(Collected data entries)

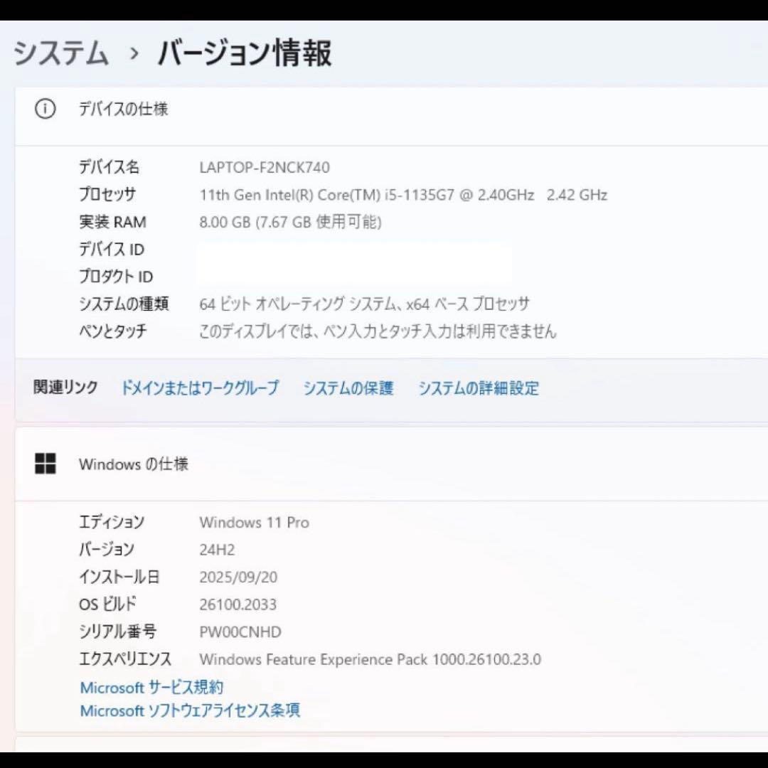Open the Microsoft サービス規約 link
This screenshot has height=768, width=768.
pos(151,687)
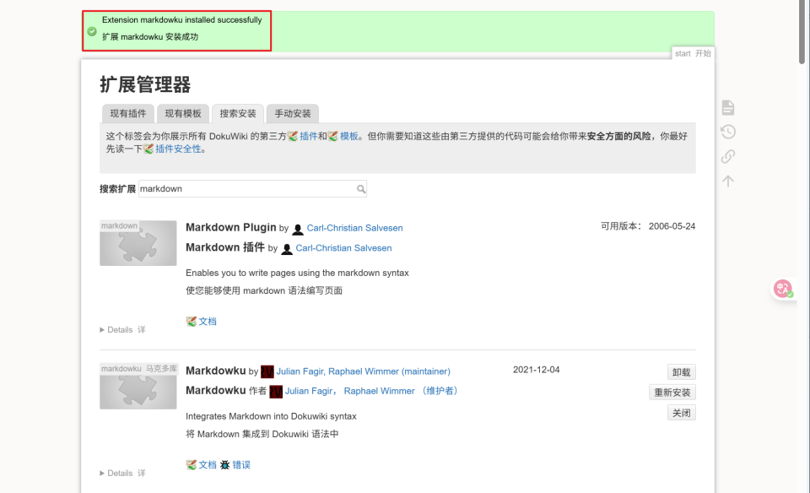Expand Details for the Markdown Plugin entry

114,329
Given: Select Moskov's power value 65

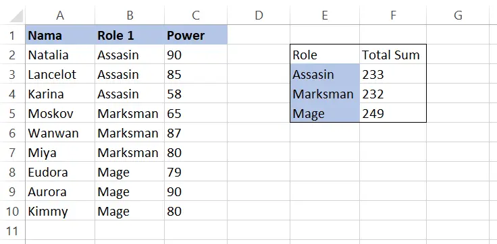Looking at the screenshot, I should pyautogui.click(x=196, y=113).
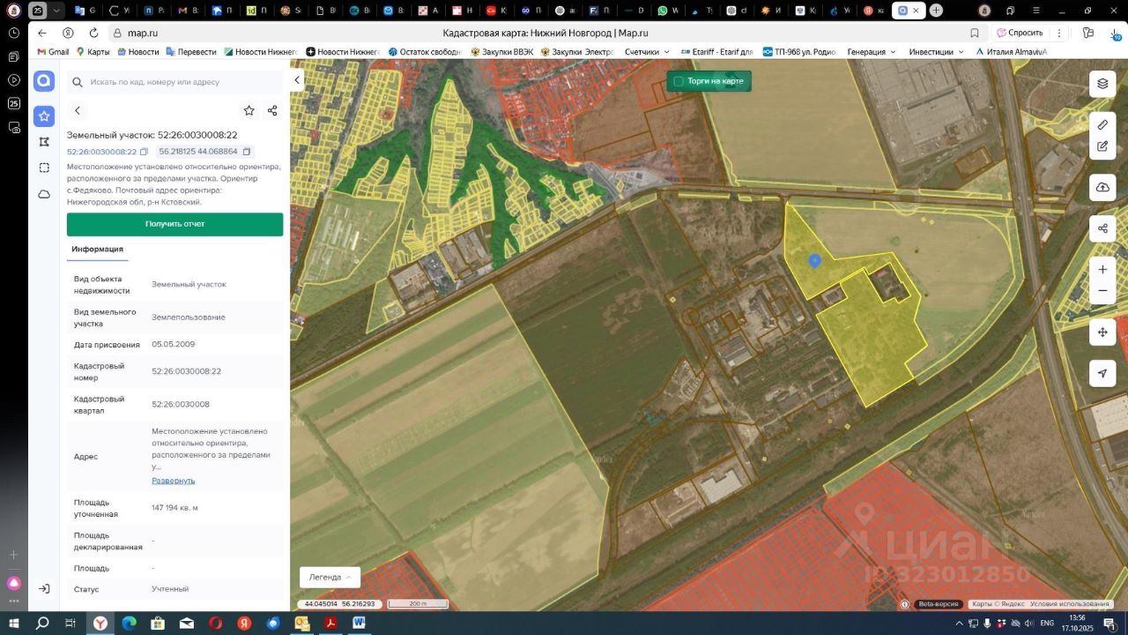Expand address via 'Развернуть' link
The height and width of the screenshot is (635, 1128).
point(173,481)
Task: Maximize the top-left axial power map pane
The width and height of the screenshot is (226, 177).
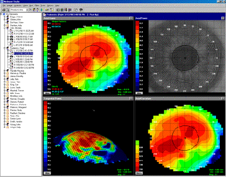Action: 131,18
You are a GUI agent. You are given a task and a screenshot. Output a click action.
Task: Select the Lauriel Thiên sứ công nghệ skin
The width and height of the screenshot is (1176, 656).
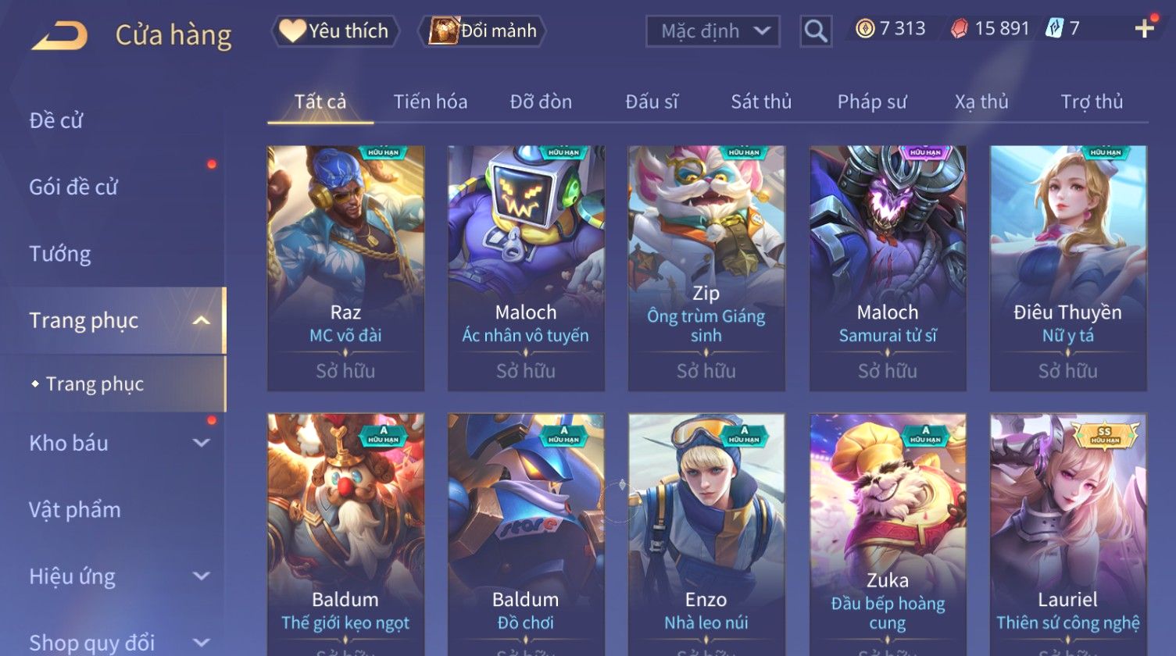[x=1068, y=535]
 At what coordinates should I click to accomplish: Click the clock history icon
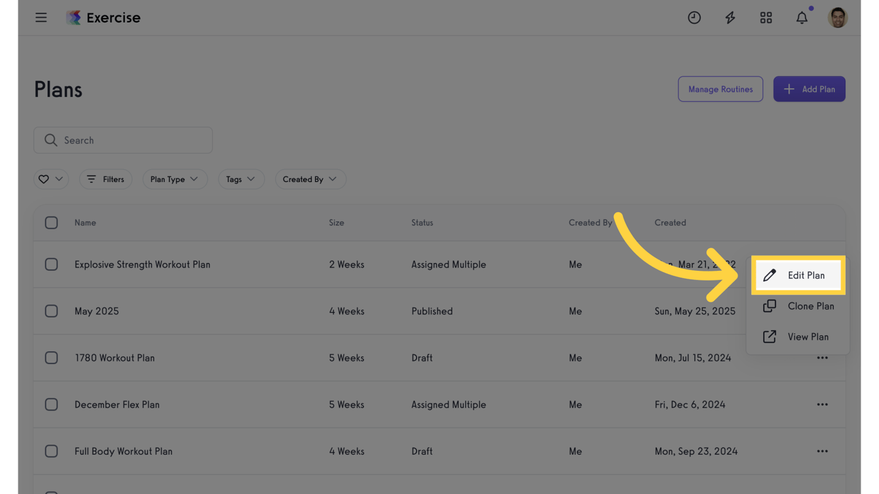694,18
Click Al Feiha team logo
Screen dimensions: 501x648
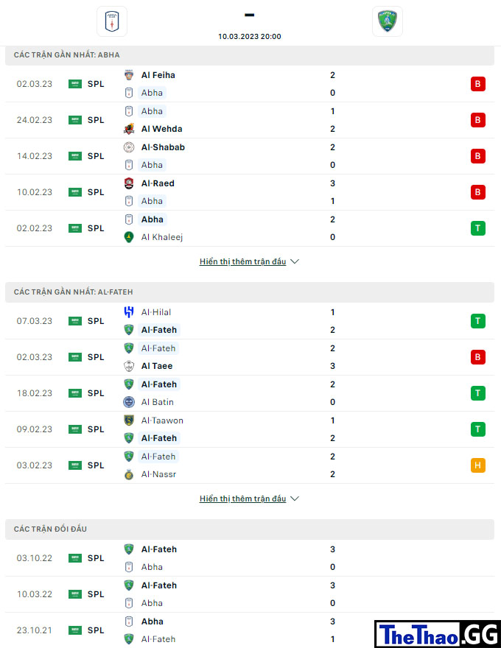pyautogui.click(x=129, y=75)
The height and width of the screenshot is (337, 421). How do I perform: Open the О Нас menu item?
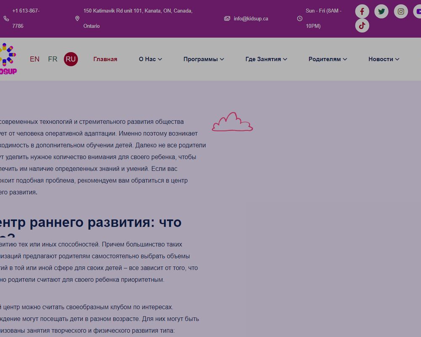point(150,59)
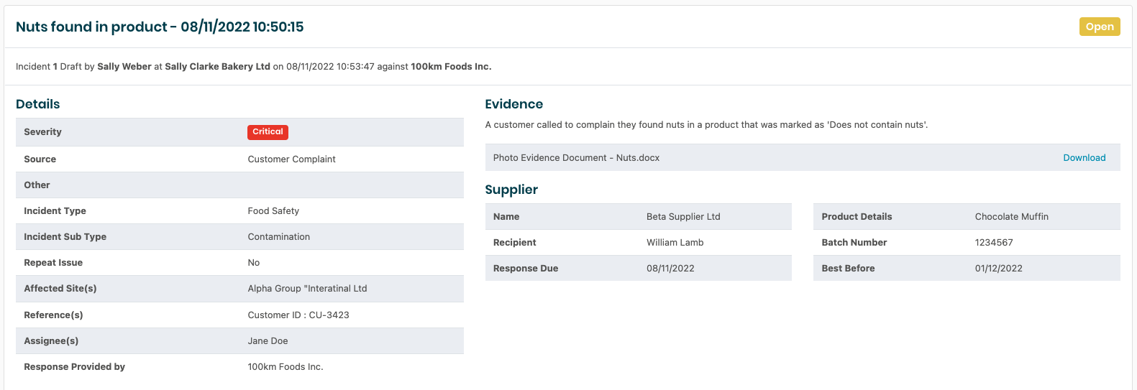Select the Chocolate Muffin product details value
This screenshot has width=1137, height=390.
(x=1011, y=217)
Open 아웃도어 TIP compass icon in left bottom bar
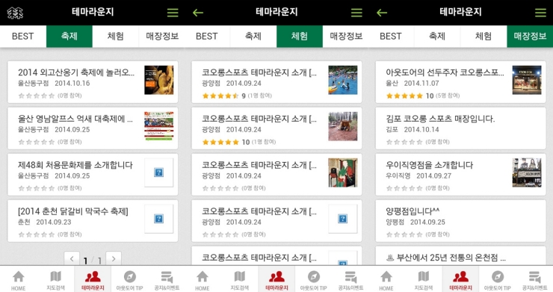Viewport: 553px width, 292px height. coord(129,281)
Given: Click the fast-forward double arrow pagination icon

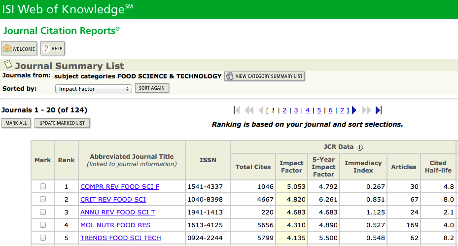Looking at the screenshot, I should point(366,110).
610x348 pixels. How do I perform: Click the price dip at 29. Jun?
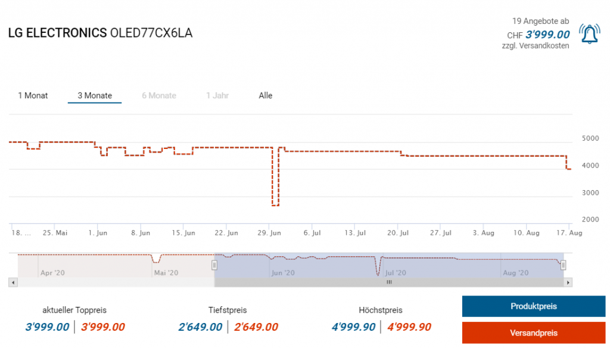coord(275,204)
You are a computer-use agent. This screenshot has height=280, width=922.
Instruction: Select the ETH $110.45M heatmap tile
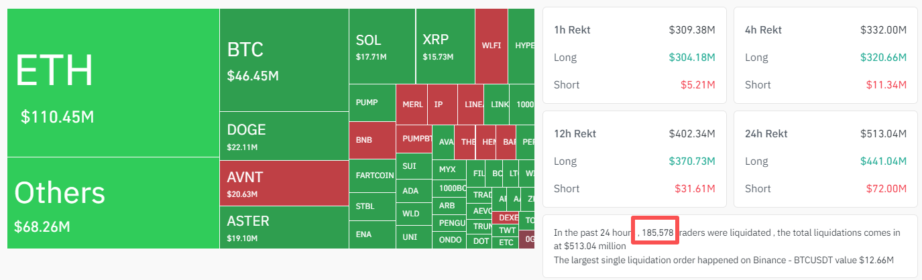pos(113,82)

__Task brief__. Report all lines above with "agent".

__Reply to the exercise__.
You are a GUI agent. You are given a task and a screenshot. Output a click action.
You are a computer-use agent. This screenshot has height=280, width=922.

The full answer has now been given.